Texto apresentado ::

>>>

Este índice é um importante indicador, uma vez que é calculado de acordo com nove medidas governamentais de mitigação à pandemia, que vão do fecho das escolas e locais de trabalho ao cancelamento de eventos públicos, proibição de ajuntamentos, interrupção da circulação de transportes públicos, medidas de confinamento em casa, promoção de campanhas de informação, restrições de movimentações internas e externas e ainda controlos nas viagens internacionais.
Outro importante indicador, no qual Portugal se posiciona francamente acima de outros países mediterrânicos como França, Espanha, Itália ou Grécia, é o Índice de Contenção e Saúde. Além de recorrer às nove medidas elencadas anteriormente, o cálculo deste índice considera ainda a política de testes e a extensão de rastreamento de contactos. Também aqui falamos de uma escala de zero a 100, na qual Portugal verifica valores em torno de 70, até ao final de julho, enquanto França, Espanha, Itália ou Grécia apresentam valores, a partir de junho, na ordem dos 40 a 50.
Os hospitais estão preparados
Resta perceber como estão a preparar-se os hospitais para que o inverno não arraste consigo as conquistas conseguidas até ao momento. No Hospital de Santa Maria, em Lisboa, em consonância com o plano de Saúde para o outono-inverno 2020-21 da Direção Geral de Saúde (DGS), todos os casos de pacientes com sintomas respiratórios suspeitos estão a ser encaminhados para uma Área Dedicada à Doença Respiratória, separada das restantes. “Era algo que já fazíamos antes da indicação específica da DGS e que nunca abandonamos completamente, pelo contrário, reforçamos a estrutura”, explica Luís Pinheiro.
Também o Hospital de São João, no Porto já tem uma área respiratória, de acordo com as indicações da DGS. Margarida Tavares, infecciologista no mesmo hospital, explica que, por agora, a prioridade é perceber se o doente tem Covid e, quando chegar a época gripal, serão então testadas ambas as doenças. “Não gostaríamos de internar doentes com Covid e gripe junto de doentes que têm apenas Covid, levando a gripe para dentro dessa enfermaria ou Unidade de Cuidados Intensivos. O ideal será separar esses doentes uns dos outros”, revela a médica.
Quanto aos próximos meses, Luís Pinheiro aponta a aprendizagem feita no passado, o maior conhecimento em relação à Covid-19 daí resultante e a reserva de equipamentos e materiais, como os elementos que permitem encarar a incerteza “sem excessiva angústia, com um olhar realista e informado”.
O que não pode voltar a falhar
O rastreio das cadeias de contactos pode ser um dos calcanhares de Aquiles do nosso país, a não descurar no período invernal que se avizinha. Ricardo Mexia, presidente da Associação Nacional dos Médicos de Saúde Pública, alerta para o facto de, no início da pandemia, além de a linha SNS24 ter colapsado, ter havido dificuldade em dar resposta no rastreamento de cadeias de contacto na periferia de Lisboa. “São duas situações que eventualmente podem vir a repetir-se e tal não seria desejável”, alerta.

<<<

Enunciado 1 :: Transcreva do texto apresentado o trecho que vai de "Também o Hospital" até "revela a médica.".
Enunciado 2 :: Enumere os países mediterrânicos com que o texto apresentado compara Portugal no Índice de Contenção e Saúde.
Os dados não são necessários para realizar o que se pede.

Dados de origem ::
>>>

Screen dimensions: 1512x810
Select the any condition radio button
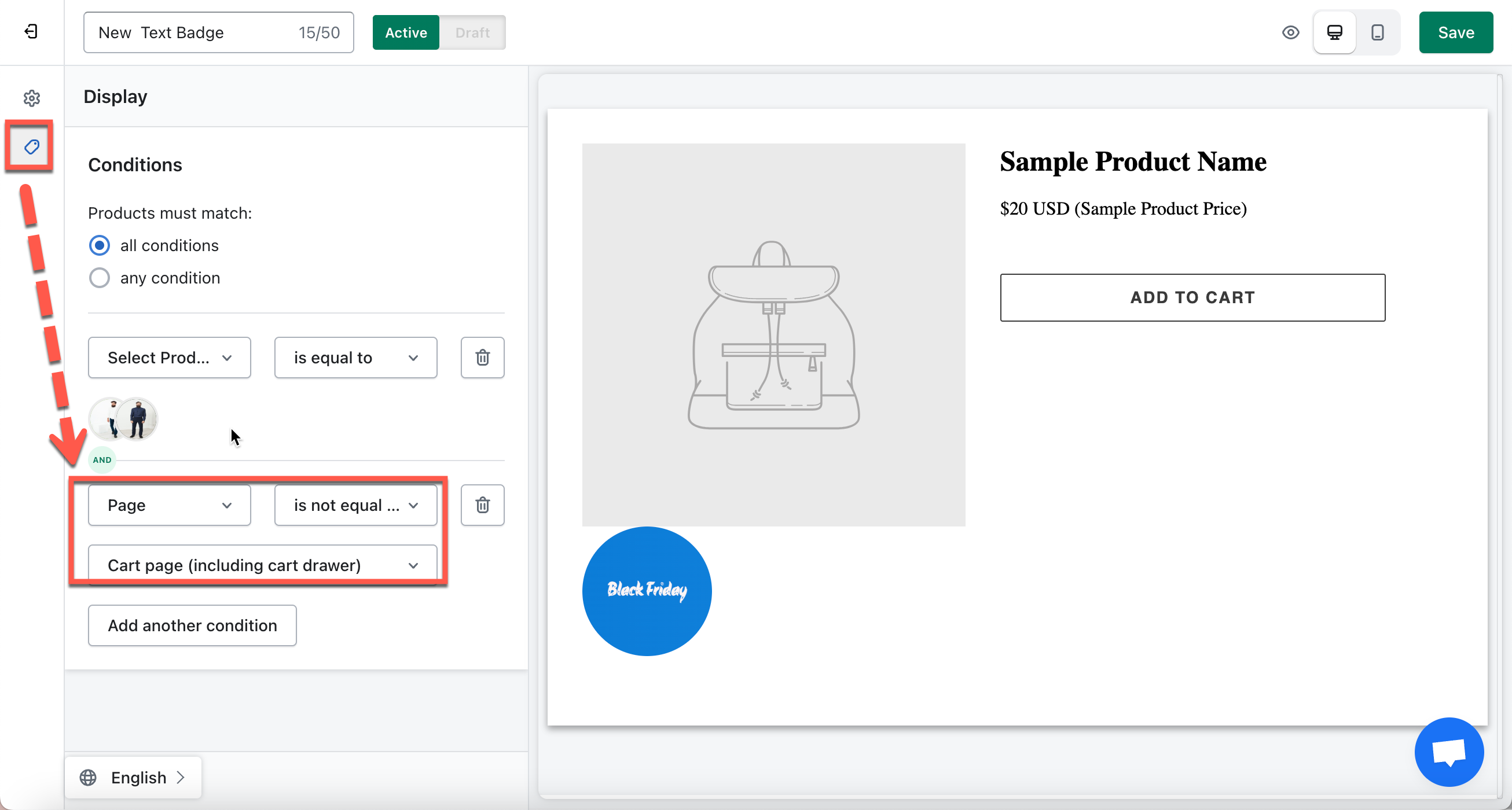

<<<

Resolução escrita 1 ::
Também o Hospital de São João, no Porto já tem uma área respiratória, de acordo com as indicações da DGS. Margarida Tavares, infecciologista no mesmo hospital, explica que, por agora, a prioridade é perceber se o doente tem Covid e, quando chegar a época gripal, serão então testadas ambas as doenças. “Não gostaríamos de internar doentes com Covid e gripe junto de doentes que têm apenas Covid, levando a gripe para dentro dessa enfermaria ou Unidade de Cuidados Intensivos. O ideal será separar esses doentes uns dos outros”, revela a médica.

Resolução escrita 2 :: França, Espanha, Itália e Grécia.